God already knew what Jacob needed, and God already knows what we need in any situation we pray about. God has already promised to be with us. Jesus says it best when he says he will be with us always, offering strength, assurance, comfort, and greater faith to see us through. God will answer our prayers! And we may eventually figure out how God answers those prayers even when we don’t see how they have been answered. 
The church prayed for a woman named Rosemary. She had been diagnosed with cancer. She had not attended church for quite some time and certainly did not want any pastor coming to see her. But her mother pleaded with her and she finally gave mother consent to ask me to come for a visit. That first visit we hit it off talking about seemingly unimportant stuff and only mentioning her cancer in the prayer said at the end of the visit. She asked for another visit. As time went on, more and more of our conversations turned to her cancer and her faith and to talk about God. We prayed fervently that God would heal her. But things seemed to get worse. Her husband was diagnosed with cancer a couple of months after she was and died within a month. Prayers for his healing seemed to go unanswered as well. As time went on Rosemary continued to decline, but something else happened as well. In spite of her difficulties, her faith began to grow. When she could no longer get around and was bedridden, she had her bed placed next to a window so she could see “God’s good creation.” We continued to pray for healing for her. 

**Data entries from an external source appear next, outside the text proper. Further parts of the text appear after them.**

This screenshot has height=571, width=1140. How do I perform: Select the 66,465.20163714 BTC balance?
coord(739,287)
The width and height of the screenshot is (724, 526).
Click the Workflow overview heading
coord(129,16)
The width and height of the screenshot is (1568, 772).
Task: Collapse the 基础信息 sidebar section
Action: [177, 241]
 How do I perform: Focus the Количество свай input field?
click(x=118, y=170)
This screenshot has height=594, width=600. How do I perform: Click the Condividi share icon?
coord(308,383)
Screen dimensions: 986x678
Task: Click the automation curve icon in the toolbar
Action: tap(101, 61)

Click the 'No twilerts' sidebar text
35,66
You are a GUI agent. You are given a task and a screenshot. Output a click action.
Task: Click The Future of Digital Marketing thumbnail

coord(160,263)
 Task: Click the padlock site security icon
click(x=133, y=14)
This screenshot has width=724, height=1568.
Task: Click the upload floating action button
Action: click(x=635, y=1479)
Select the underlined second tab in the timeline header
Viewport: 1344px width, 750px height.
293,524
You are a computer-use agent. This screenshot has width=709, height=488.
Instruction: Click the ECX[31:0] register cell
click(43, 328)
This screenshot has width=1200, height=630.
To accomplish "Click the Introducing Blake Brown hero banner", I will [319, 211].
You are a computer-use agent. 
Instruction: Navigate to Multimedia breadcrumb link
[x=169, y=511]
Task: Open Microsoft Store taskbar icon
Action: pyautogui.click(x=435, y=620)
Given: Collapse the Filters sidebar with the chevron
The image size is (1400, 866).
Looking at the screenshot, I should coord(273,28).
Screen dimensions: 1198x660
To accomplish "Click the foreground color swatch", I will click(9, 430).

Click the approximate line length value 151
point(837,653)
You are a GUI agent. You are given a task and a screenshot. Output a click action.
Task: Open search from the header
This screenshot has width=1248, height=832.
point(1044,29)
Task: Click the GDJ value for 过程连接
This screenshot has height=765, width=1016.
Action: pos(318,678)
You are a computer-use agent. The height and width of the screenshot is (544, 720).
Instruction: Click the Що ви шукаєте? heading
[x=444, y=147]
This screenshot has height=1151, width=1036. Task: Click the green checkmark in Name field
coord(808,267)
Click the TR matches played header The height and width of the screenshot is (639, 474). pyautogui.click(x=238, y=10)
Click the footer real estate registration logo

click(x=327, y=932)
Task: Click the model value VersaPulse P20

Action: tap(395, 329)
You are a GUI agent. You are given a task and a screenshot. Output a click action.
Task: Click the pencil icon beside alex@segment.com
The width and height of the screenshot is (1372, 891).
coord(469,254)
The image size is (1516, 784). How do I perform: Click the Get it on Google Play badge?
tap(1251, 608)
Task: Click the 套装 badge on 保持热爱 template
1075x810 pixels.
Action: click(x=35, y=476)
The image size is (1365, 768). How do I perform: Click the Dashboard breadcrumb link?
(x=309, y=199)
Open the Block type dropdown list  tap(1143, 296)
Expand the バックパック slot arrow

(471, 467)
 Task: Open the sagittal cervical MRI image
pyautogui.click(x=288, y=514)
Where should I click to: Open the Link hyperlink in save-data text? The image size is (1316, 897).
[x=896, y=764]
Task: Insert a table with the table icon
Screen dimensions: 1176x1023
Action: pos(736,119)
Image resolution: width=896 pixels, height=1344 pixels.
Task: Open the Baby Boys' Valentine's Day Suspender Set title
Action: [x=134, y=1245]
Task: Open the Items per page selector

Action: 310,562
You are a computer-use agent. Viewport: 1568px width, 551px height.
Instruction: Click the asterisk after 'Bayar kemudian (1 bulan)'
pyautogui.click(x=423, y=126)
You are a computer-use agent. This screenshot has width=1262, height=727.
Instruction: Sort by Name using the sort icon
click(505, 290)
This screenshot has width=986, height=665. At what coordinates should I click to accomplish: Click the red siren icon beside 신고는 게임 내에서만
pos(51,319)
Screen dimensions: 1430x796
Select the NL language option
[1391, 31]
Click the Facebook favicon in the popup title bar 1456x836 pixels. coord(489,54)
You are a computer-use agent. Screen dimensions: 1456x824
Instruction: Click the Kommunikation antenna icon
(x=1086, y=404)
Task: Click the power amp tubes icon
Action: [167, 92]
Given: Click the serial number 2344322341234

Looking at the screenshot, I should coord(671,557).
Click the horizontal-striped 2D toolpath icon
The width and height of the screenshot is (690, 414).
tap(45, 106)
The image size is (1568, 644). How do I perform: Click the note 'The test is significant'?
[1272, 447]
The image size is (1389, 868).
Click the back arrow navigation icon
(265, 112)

One Sunday morning I was amazed to see her wheeled into church. She had insisted on coming and her family had done everything to make that possible. It was the first time she had been out of bed in a while. But something even more amazing happened when we served communion at the end of the service. Focusing on the people I was serving I did not notice until she was practically in front of me and the church had become completely quiet, even the music had ceased, that Rosemary had slowly and I think painfully walked unescorted to the front of the church and waited to be served communion. She should not have been able to do that, but she did and it was with a smiling face that she received the bread and cup. In a very real sense her faith had made her whole in a way no one had expected. Rosemary died a couple of weeks later peacefully at home. Her healing had been complete! Not the way we had wanted, but in a way that had brought her joy and had given her new life free from pain and suffering. The rest of us got a good lesson in faith and its power to overcome even in the midst of pain and sadness. 
It’s not all about getting what we want, but getting what we need.  We do not have to bargain with God, but we do that anyway. Our uncertainty and doubt are like Jacob’s. We if-then God hoping God will answer the way we want God to answer. When the “if” fails, the “then” fails as well. What we do receive with any request given to God is the strength God gives to see us through. Our prayers can be prayed in faith and we can rest assured that in some way God has listened to and answered our prayer.  So we can pray believing that God will respond. We can pray in the strength of conviction, the strength of faith, the strength of knowing that we have done what we can.